= DOCUMENT PASSAGE =
>>>>>

Congratulations ChebyshevII 

Welcome to the club - the club of PE's part of the least certified group of EE's.

One thing that did result is my renewed interest in the hardware and firmware design fields.  I bought a* Terasic DE-10* design board as part of my preparation for the exam, and I just finished building an experimenters box with it's multiple power supplies/adapters and multiple bread boarding options on a large Plexiglas top cover.  Now I am almost done assembling a new high performance desktop PC (Intel i7 8700 6-core chip, 16gig Memory, SSD and M.2 drives) where I will be installing multiple operating systems and doing some Verilog/VHDL designs.  I just need an increased budget to take that all where I would like to get it.


----------



## KY Michigan (Sep 29, 2019)

Hi,

Thank you for the detailed explanation. This is one of the very few posts about PE Computer Engineering, and is very informative. I am planning to take the PE exam next month and have been preparing for the exam. If it is okay, would it be possible to share the notes you used during the exam.

Also, any recommendations on test taking strategies?


----------



## Sam1234 (Dec 25, 2019)

NY-Computer-Engineer said:


> Hi all,
> 
> It was suggested that I describe my experience in selecting, preparing for, and ultimately passing the "Electrical: Computer Engineering" PE examination.
> 
> ...






tmntjmc said:


> I failed.. 2nd time taking it raw score correct was 45.. I'm really bummed..


Hi Can you please share your own reference manual with us? Thanks.


----------



## Sam1234 (Dec 25, 2019)

Hi ChebyshevII:

Your success is impressive. Can you please share your own Reference Manual (the one you prepared) with us? Thanks.


----------



## ChebyshevII PE PMP (Dec 25, 2019)

Sam1234 said:


> Hi ChebyshevII:
> 
> Your success is impressive. Can you please share your own Reference Manual (the one you prepared) with us? Thanks.


Hello @Sam1234 (and @KY Michigan),

My reference manual really wasn’t much more than the following:

1) solved problems (my own work) from the practice tests and references I used

2) various articles I found online, covering very general and basic information about certain computer engineering concepts (Gray code, encryption techniques, etc.) that my references didn’t really cover

For me, the binder I made was my least used reference. I relied more heavily on the textbook references I brought with me. I can provide a more complete list of what I brought with me if you feel it would be helpful.


----------



## Sam1234 (Dec 25, 2019)

That will be helpful  please. Thank you.


----------



## ChebyshevII PE PMP (Dec 25, 2019)

Sam1234 said:


> That will be helpful  please. Thank you.


In order of most useful to least useful:

Digital Design and Computer Architecture (2nd ed.) - David Money Harris &amp; Sarah L. Harris

Data and Computer Communications (8th ed.) - William Stallings

Modern Operating Systems (4th ed.) - Andrew S. Tanenbaum &amp; Herbert Bos

Computer Engineering Reference Manual for the Electrical and Computer PE Exam (1st ed.) - John A. Camara

Software Engineering (9th ed.) - Ian Sommerville (mostly for software definitions)

<<<<<

= DIRECTIONS FOR THIS TASK =
For each statement below, say yes or no to whether it agrees with the forum thread about the PE Computer Engineering exam, and quote the words from the thread that decide it.
1. ChebyshevII relied most heavily on the binder they made.
2. KY Michigan was planning to take the PE exam the next month.
3. ChebyshevII ranks Digital Design and Computer Architecture as the most useful book on the list.

= SUPPLIED DATA =
>>>>>

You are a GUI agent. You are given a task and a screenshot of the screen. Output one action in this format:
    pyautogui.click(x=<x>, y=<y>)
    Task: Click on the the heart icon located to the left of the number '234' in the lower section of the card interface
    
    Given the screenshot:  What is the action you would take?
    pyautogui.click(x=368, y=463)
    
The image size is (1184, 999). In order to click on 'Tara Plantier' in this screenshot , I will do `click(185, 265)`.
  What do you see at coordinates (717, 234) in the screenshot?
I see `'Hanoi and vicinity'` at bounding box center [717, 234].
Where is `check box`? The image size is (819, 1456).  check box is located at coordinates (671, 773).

<<<<<
>>>>>

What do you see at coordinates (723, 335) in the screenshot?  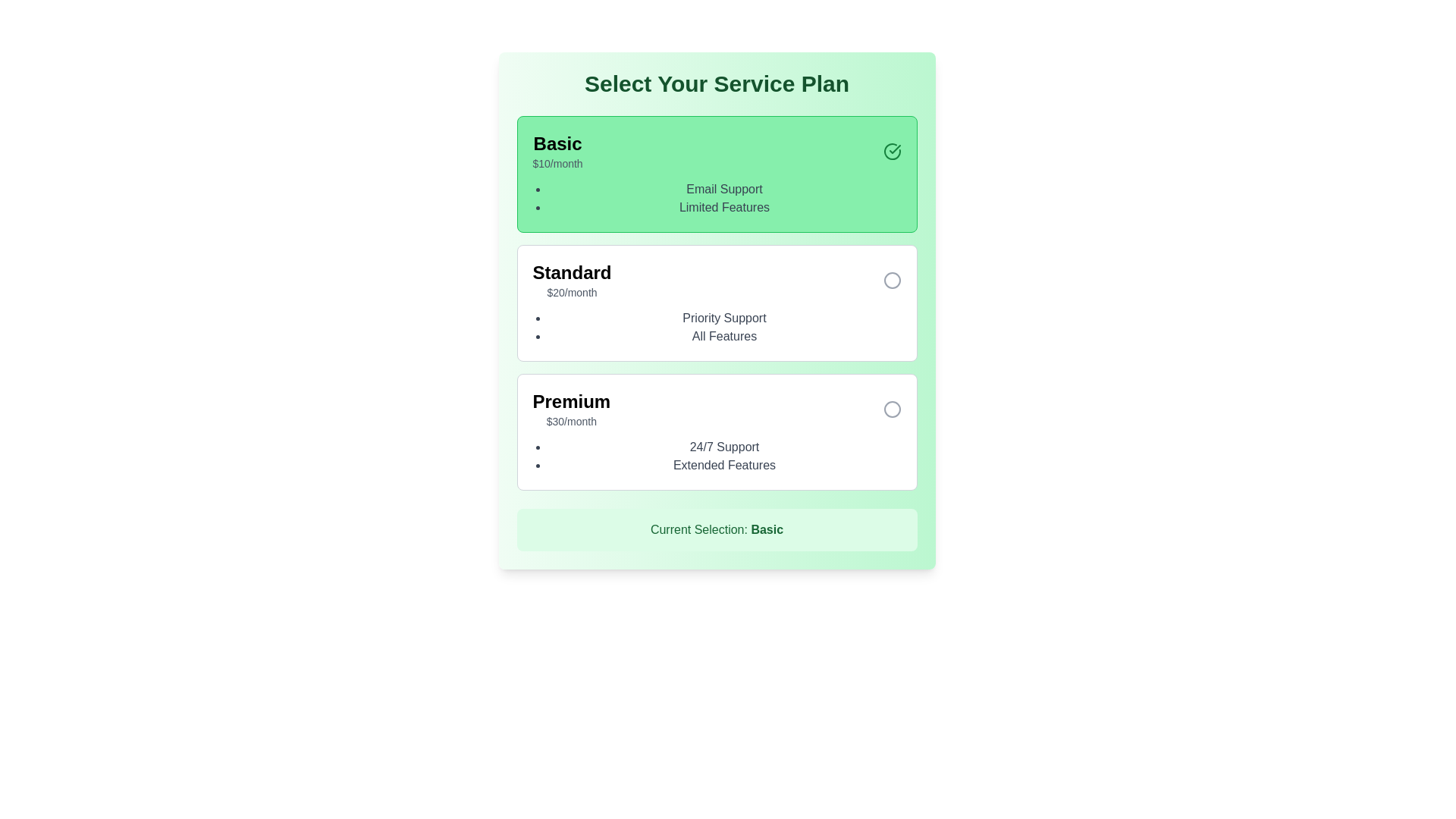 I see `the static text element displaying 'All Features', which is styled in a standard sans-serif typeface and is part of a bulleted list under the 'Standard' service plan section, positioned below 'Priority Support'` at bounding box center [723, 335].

<<<<<
>>>>>

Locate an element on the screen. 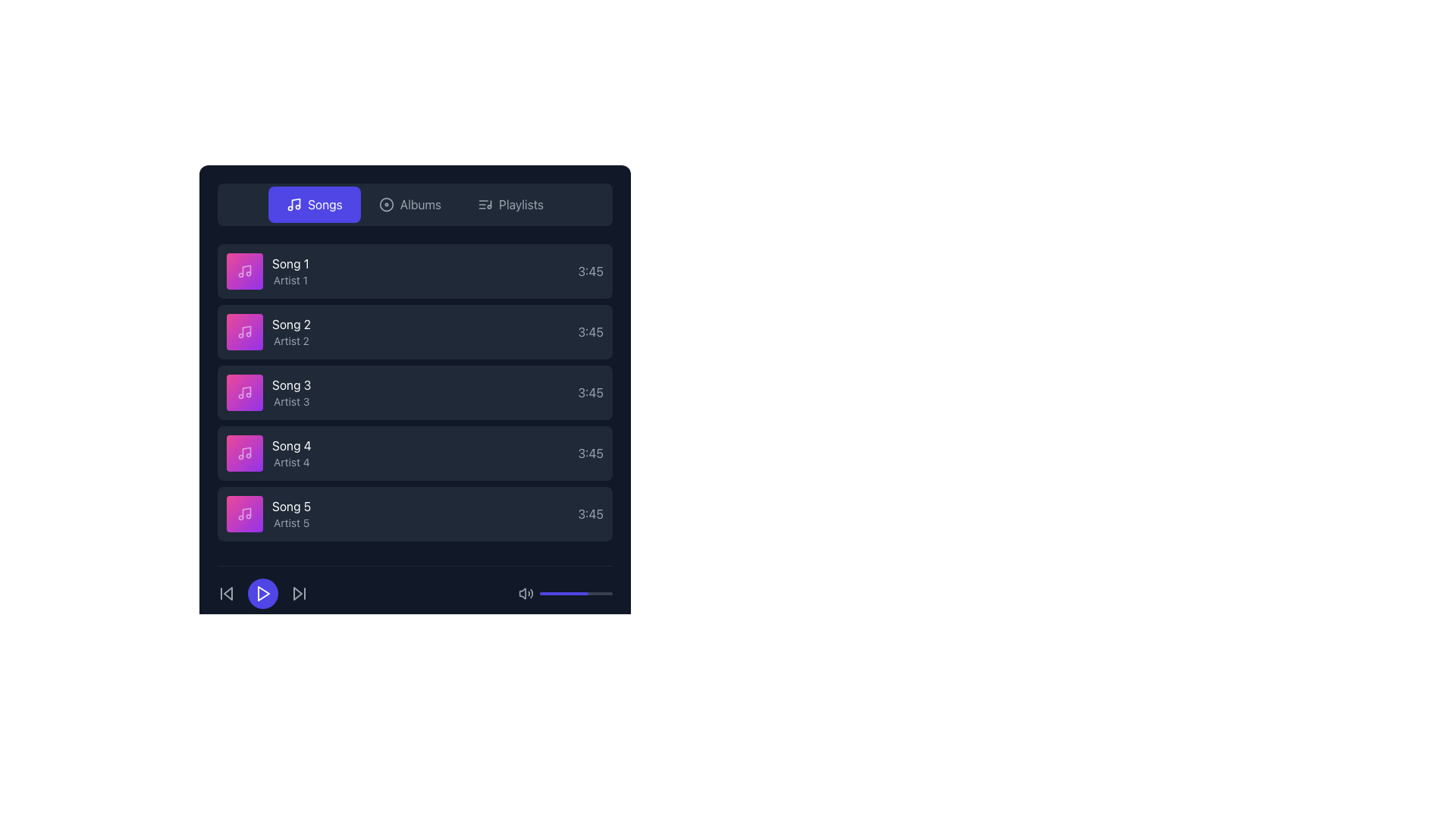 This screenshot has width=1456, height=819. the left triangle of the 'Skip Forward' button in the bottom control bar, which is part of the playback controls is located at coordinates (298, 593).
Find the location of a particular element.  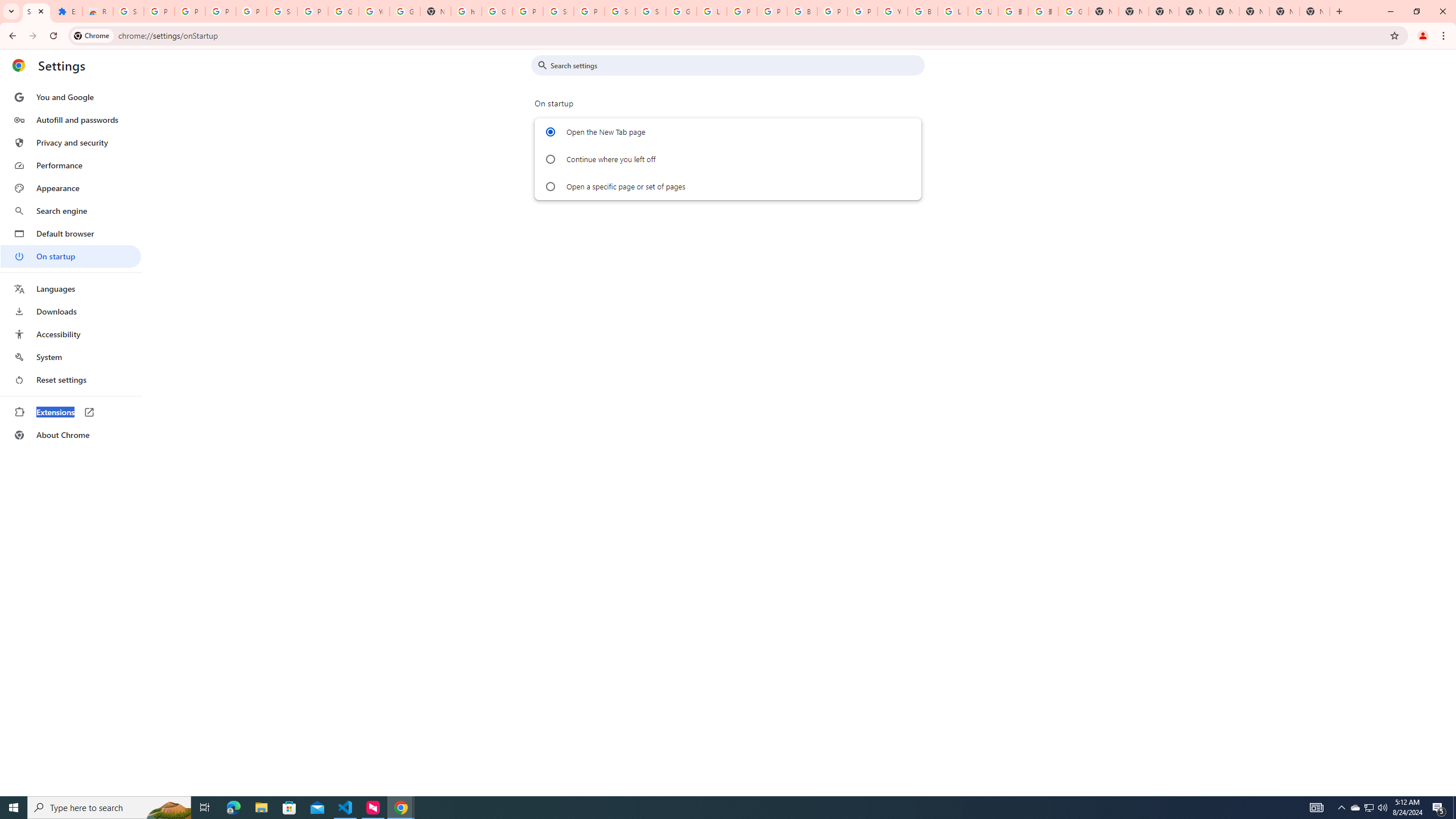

<<<<<

= SOLUTION TO THE EXERCISE =
1. No: "For me, the binder I made was my least used reference. I relied more heavily on the textbook references I brought with me."
2. Yes: "I am planning to take the PE exam next month"
3. Yes: "In order of most useful to least useful:" is followed first by "Digital Design and Computer Architecture (2nd ed.)"